554_reward_act1_bad_example.mp4
Branch --> reinforce-learningrate-act2
from this point, we thought on introducing some brake action when turning and adding some more acceleration to compensate braking at corners.
available_actions = [
[0.0, 0.3, 0.0], # throttle – higher acc (from 0.2 to 0.3)
[0.0, 0.1, 0.0], # throttle
[0.0, 0.0, 0.0], # throttle
[0.0, 0.0, 0.7], # break
[0.0, 0.0, 0.5], # break
[0.0, 0.0, 0.2], # break
[-1.0, 0.0, 0.2], # left – slight braking at corners (from 0.0 to 0.2)
[-0.5, 0.0, 0.2], # left – slight braking at corners (from 0.0 to 0.2)
[-0.2, 0.0, 0.2], # left – slight braking at corners (from 0.0 to 0.2)
[1.0, 0.0, 0.2], # right – slight braking at corners (from 0.0 to 0.2)
[0.5, 0.0, 0.2], # right – slight braking at corners (from 0.0 to 0.2)
[0.2, 0.0, 0.2], # right – slight braking at corners (from 0.0 to 0.2)
]
Here we were obviously too conservative on braking but we thought it may be a good working path to prevent car from accelerating to much and crashing on sharp corners.
openaigym.video.0.610454.video000000.mp4
Branch --> reinforce-learningrate-act3
We adjusted corner braking and results were as follows:
available_actions = [
[0.0, 0.3, 0.0], # throttle
[0.0, 0.1, 0.0], # throttle
[0.0, 0.0, 0.0], # throttle
[0.0, 0.0, 0.7], # break
[0.0, 0.0, 0.5], # break
[0.0, 0.0, 0.2], # break
[-1.0, 0.0, 0.05], # left – slight braking at corners (from 0.2 to 0.05)
[-0.5, 0.0, 0.05], # left – slight braking at corners (from 0.2 to 0.05)
[-0.2, 0.0, 0.05], # left – slight braking at corners (from 0.2 to 0.05)
[1.0, 0.0, 0.05], # right – slight braking at corners (from 0.2 to 0.05)
[0.5, 0.0, 0.05], # right – slight braking at corners (from 0.2 to 0.05)
[0.2, 0.0, 0.05], # right – slight braking at corners (from 0.2 to 0.05)
]
Results were even better (final orange rewards) with a maximum average reward of 889.
openaigym.video.0.618566.video000000.mp4
It seems we are very close to average reward 900 but we think actions setup is critical.
Branch --> reinforce-learningrate-act4
We tried minimal changes to check if we could see better results.
available_actions = [
[0.0, 0.25, 0.0], # throttle – lower acc (from 0.3 to 0.25)
[0.0, 0.1, 0.0], # throttle
[0.0, 0.0, 0.0], # throttle
[0.0, 0.0, 0.7], # break
[0.0, 0.0, 0.5], # break
[0.0, 0.0, 0.2], # break
[-1.0, 0.0, 0.04], # left – slight braking at corners (from 0.05 to 0.04)
[-0.5, 0.0, 0.04], # left – slight braking at corners (from 0.05 to 0.04)
[-0.2, 0.0, 0.04], # left – slight braking at corners (from 0.05 to 0.04)
[1.0, 0.0, 0.04], # right – slight braking at corners (from 0.05 to 0.04)
[0.5, 0.0, 0.04], # right – slight braking at corners (from 0.05 to 0.04)
[0.2, 0.0, 0.04], # right – slight braking at corners (from 0.05 to 0.04)
]
Average reward results were now similar to previous action set results (final blue curve area).
openaigym.video.0.630905.video000000.mp4
CONCLUSION:
Set of available actions plays key role on agent performance.

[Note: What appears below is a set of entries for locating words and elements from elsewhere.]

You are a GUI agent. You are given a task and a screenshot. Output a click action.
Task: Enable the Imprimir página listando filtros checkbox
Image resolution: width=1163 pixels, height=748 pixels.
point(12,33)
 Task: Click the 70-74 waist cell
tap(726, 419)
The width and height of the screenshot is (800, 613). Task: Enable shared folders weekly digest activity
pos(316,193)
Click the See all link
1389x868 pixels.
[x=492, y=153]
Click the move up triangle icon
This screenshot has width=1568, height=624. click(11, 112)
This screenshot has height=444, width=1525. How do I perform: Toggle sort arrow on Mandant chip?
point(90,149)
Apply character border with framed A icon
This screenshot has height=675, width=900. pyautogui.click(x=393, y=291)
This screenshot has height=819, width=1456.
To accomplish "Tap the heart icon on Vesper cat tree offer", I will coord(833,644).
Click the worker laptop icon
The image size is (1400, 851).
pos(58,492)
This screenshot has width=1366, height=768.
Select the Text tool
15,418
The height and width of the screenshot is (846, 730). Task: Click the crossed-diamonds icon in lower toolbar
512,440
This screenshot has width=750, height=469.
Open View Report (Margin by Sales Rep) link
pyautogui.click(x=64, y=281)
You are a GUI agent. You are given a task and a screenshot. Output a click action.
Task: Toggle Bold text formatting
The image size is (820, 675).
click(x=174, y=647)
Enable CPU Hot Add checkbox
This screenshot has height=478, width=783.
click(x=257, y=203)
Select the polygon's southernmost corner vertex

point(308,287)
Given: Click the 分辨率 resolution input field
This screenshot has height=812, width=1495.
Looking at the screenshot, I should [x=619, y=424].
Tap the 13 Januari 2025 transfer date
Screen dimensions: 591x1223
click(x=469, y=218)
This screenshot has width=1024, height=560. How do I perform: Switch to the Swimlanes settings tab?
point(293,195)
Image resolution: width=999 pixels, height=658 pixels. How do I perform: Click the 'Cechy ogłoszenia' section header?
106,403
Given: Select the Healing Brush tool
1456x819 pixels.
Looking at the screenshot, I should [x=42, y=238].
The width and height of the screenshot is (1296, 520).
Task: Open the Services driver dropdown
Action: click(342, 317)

It is not possible to solve car racing environment with poor set of actions using reinforce.
Defining good set of actions seems as important as defining a proper neural network to solve this environment.
To reach average reward of 900, additional fine tuning on actions or continuous set of actions should be used.